(TASK REQUIREMENTS) An exact copy of all the lines below is required, with every image left out.

(DATASET ENTRIES)
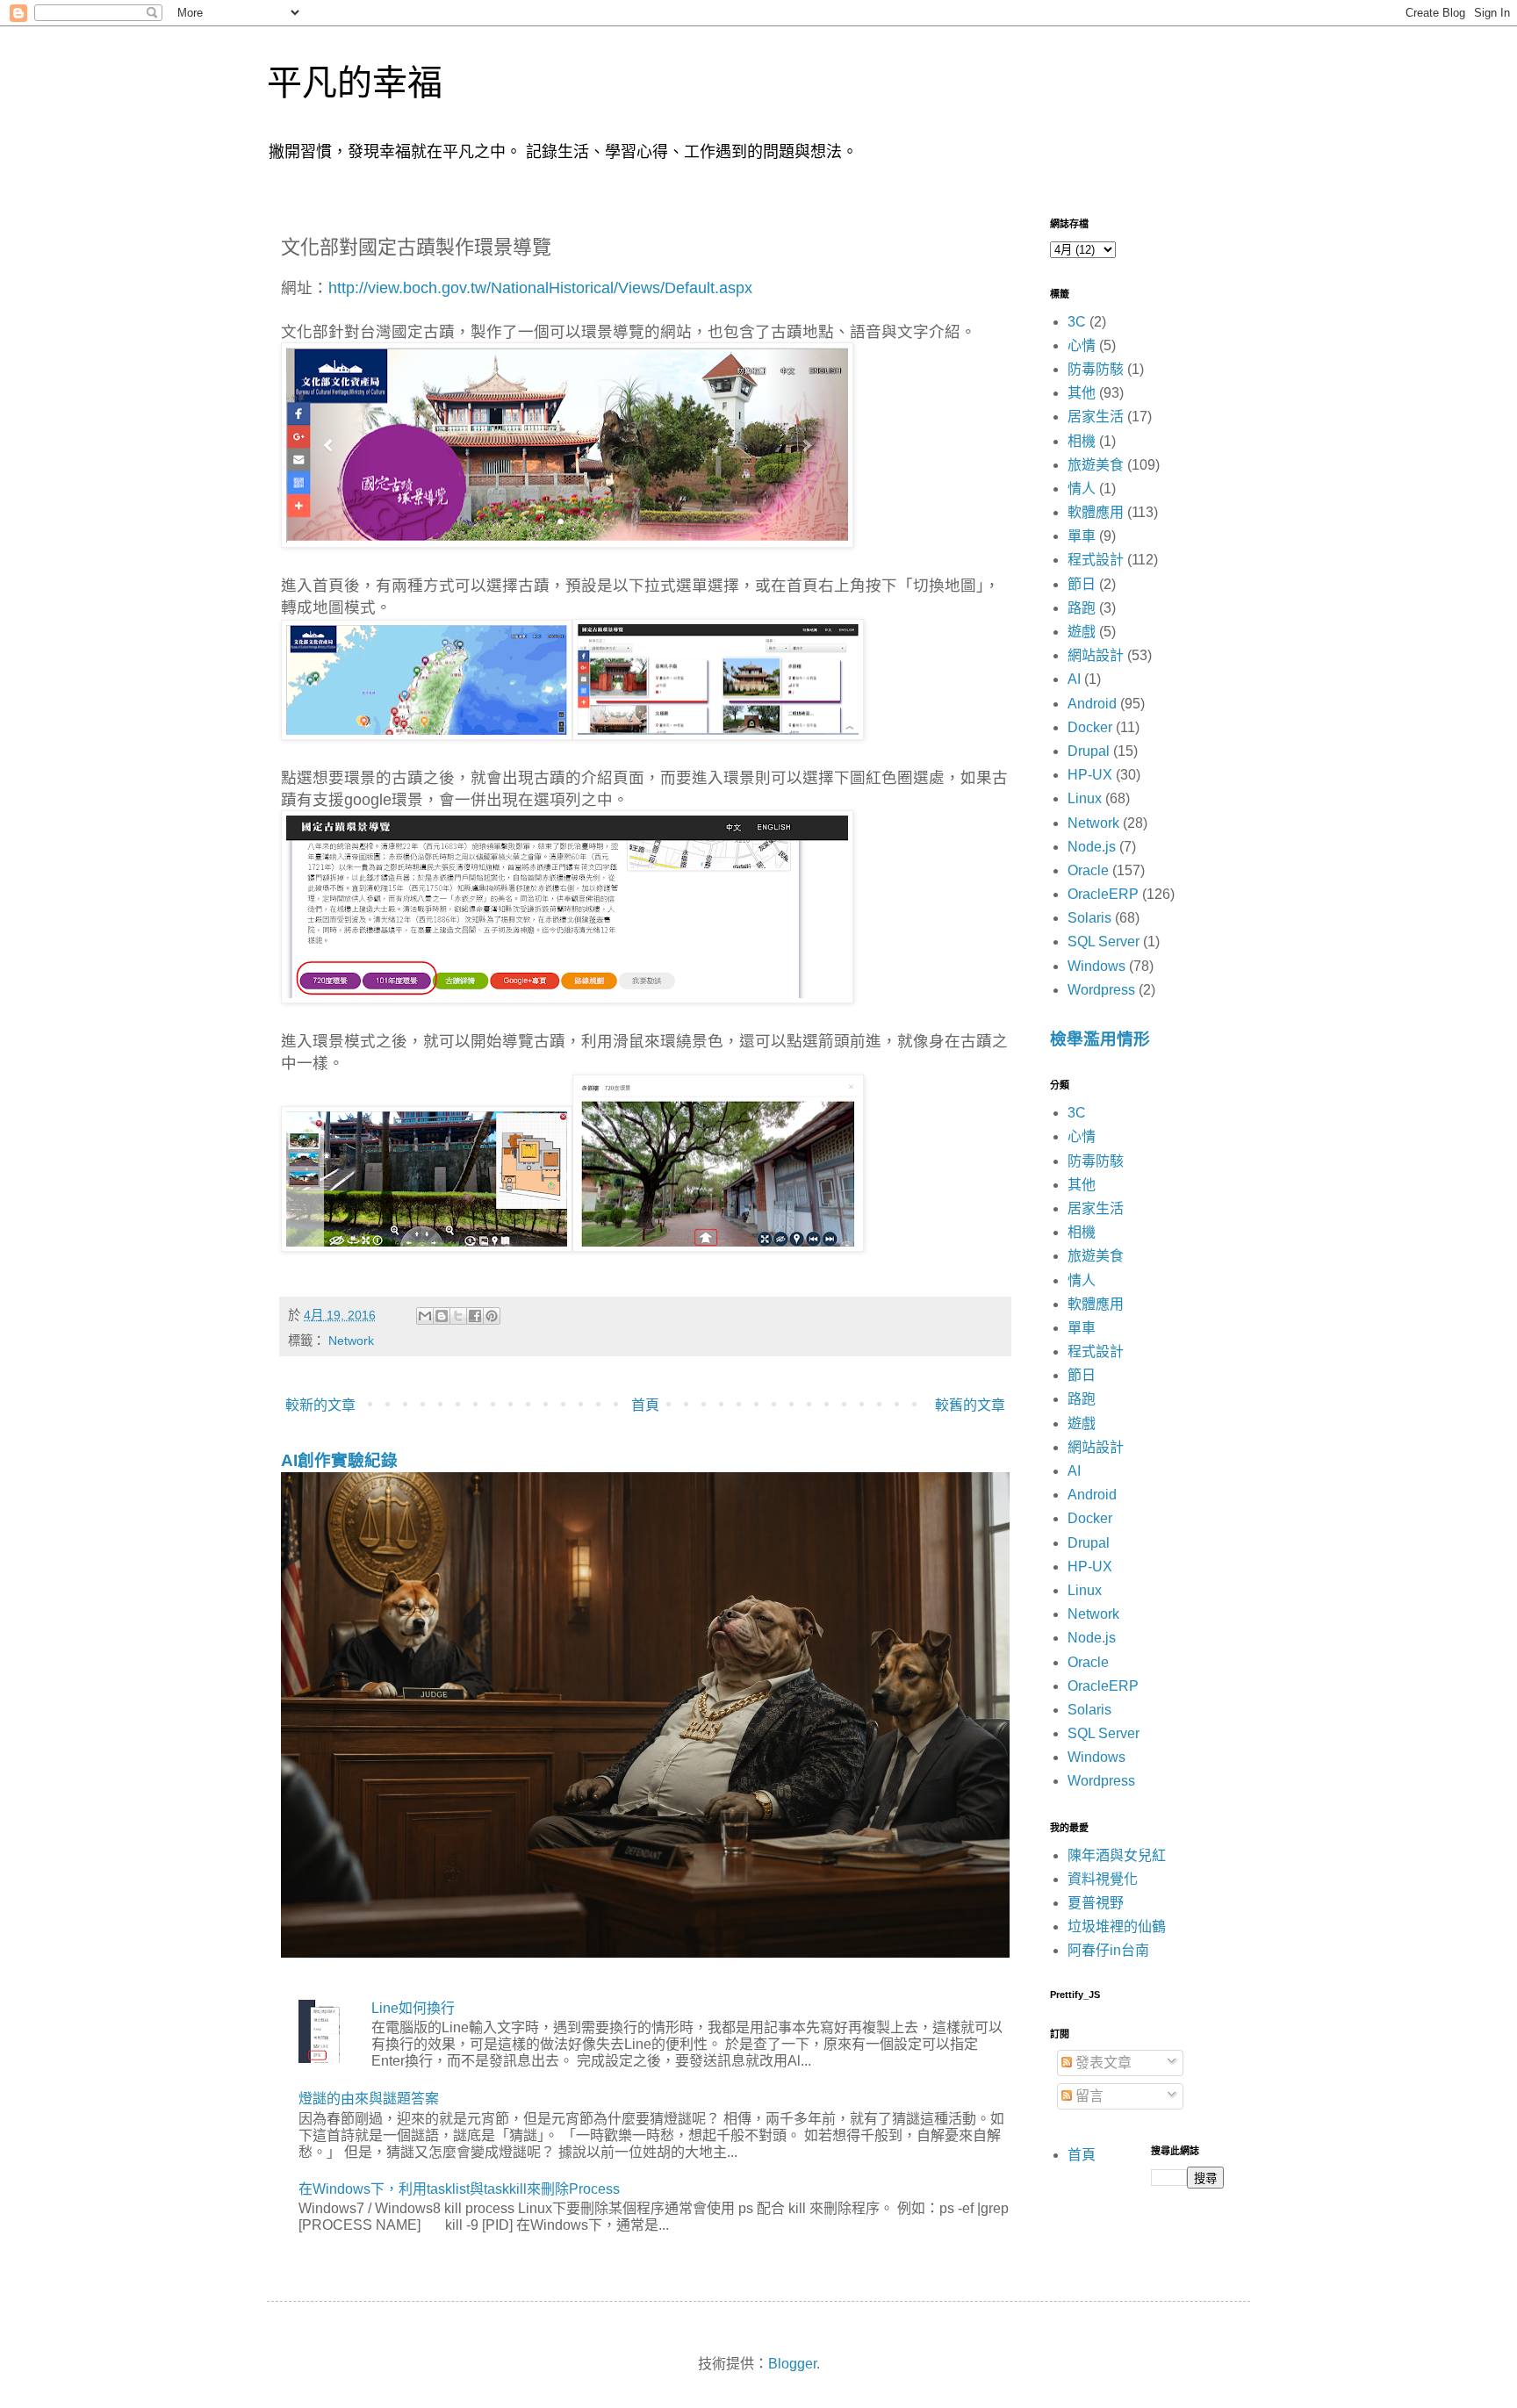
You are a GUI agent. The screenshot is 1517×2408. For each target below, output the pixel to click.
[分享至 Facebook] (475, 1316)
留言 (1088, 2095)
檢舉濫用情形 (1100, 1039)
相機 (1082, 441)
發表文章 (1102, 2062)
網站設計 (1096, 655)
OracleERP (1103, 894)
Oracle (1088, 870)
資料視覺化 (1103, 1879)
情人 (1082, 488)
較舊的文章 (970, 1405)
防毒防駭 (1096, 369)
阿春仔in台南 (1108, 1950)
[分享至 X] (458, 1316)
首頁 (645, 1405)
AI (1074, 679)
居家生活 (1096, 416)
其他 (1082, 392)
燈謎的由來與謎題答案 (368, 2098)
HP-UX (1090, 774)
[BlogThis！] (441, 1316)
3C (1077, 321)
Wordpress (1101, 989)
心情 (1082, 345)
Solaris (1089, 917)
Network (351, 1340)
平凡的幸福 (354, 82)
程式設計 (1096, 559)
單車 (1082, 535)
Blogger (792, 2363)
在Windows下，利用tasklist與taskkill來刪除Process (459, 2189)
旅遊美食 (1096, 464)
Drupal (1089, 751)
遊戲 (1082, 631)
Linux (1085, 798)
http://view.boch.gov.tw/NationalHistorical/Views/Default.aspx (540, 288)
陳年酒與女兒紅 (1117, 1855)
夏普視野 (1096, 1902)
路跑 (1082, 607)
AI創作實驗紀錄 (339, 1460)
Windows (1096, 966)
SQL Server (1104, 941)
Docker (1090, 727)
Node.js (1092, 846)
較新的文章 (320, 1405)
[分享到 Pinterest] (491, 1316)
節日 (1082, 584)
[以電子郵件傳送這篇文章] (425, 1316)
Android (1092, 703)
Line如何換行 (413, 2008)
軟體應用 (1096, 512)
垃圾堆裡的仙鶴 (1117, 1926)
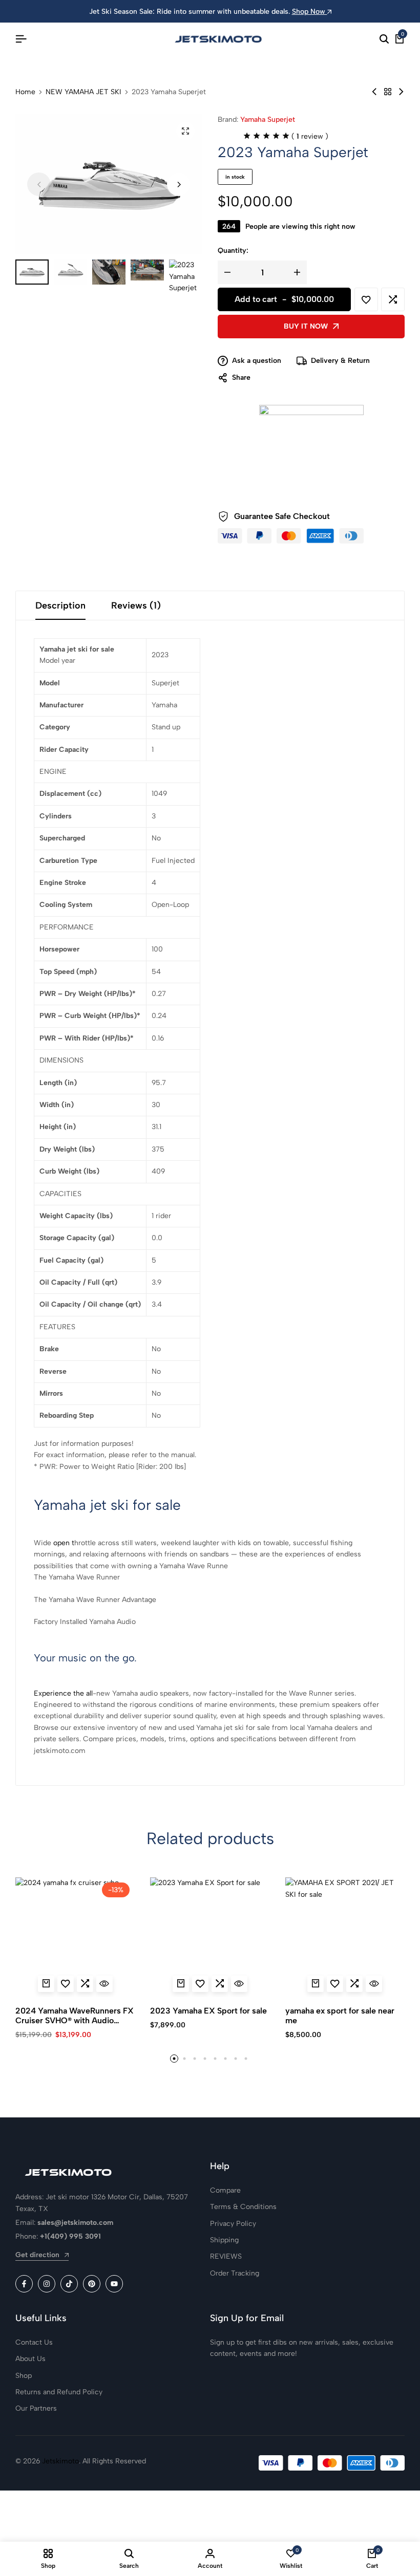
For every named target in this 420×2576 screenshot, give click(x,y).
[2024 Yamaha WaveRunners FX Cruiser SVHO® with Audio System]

(RESULT OF THE TASK)
You are a GUI agent. The screenshot is 1517×2408. For each target below, output the pixel to click.
[分享至 Facebook] (475, 1316)
留言 (1088, 2095)
檢舉濫用情形 (1100, 1039)
相機 (1082, 441)
發表文章 (1102, 2062)
網站設計 (1096, 655)
OracleERP (1103, 894)
Oracle (1088, 870)
資料視覺化 (1103, 1879)
情人 (1082, 488)
較舊的文章 (970, 1405)
防毒防駭 (1096, 369)
阿春仔in台南 (1108, 1950)
[分享至 X] (458, 1316)
首頁 (645, 1405)
AI (1074, 679)
居家生活 (1096, 416)
其他 (1082, 392)
燈謎的由來與謎題答案 (368, 2098)
HP-UX (1090, 774)
[BlogThis！] (441, 1316)
3C (1077, 321)
Wordpress (1101, 989)
心情 (1082, 345)
Solaris (1089, 917)
Network (351, 1340)
平凡的幸福 (354, 82)
程式設計 (1096, 559)
單車 (1082, 535)
Blogger (792, 2363)
在Windows下，利用tasklist與taskkill來刪除Process (459, 2189)
旅遊美食 (1096, 464)
Drupal (1089, 751)
遊戲 (1082, 631)
Linux (1085, 798)
http://view.boch.gov.tw/NationalHistorical/Views/Default.aspx (540, 288)
陳年酒與女兒紅 (1117, 1855)
夏普視野 (1096, 1902)
路跑 (1082, 607)
AI創作實驗紀錄 (339, 1460)
Windows (1096, 966)
SQL Server (1104, 941)
Docker (1090, 727)
Node.js (1092, 846)
較新的文章 (320, 1405)
[分享到 Pinterest] (491, 1316)
節日 (1082, 584)
[以電子郵件傳送這篇文章] (425, 1316)
Android (1092, 703)
Line如何換行 (413, 2008)
軟體應用 (1096, 512)
垃圾堆裡的仙鶴 (1117, 1926)
For every named target in this 420×2576 screenshot, give click(x,y).
[2024 Yamaha WaveRunners FX Cruiser SVHO® with Audio System]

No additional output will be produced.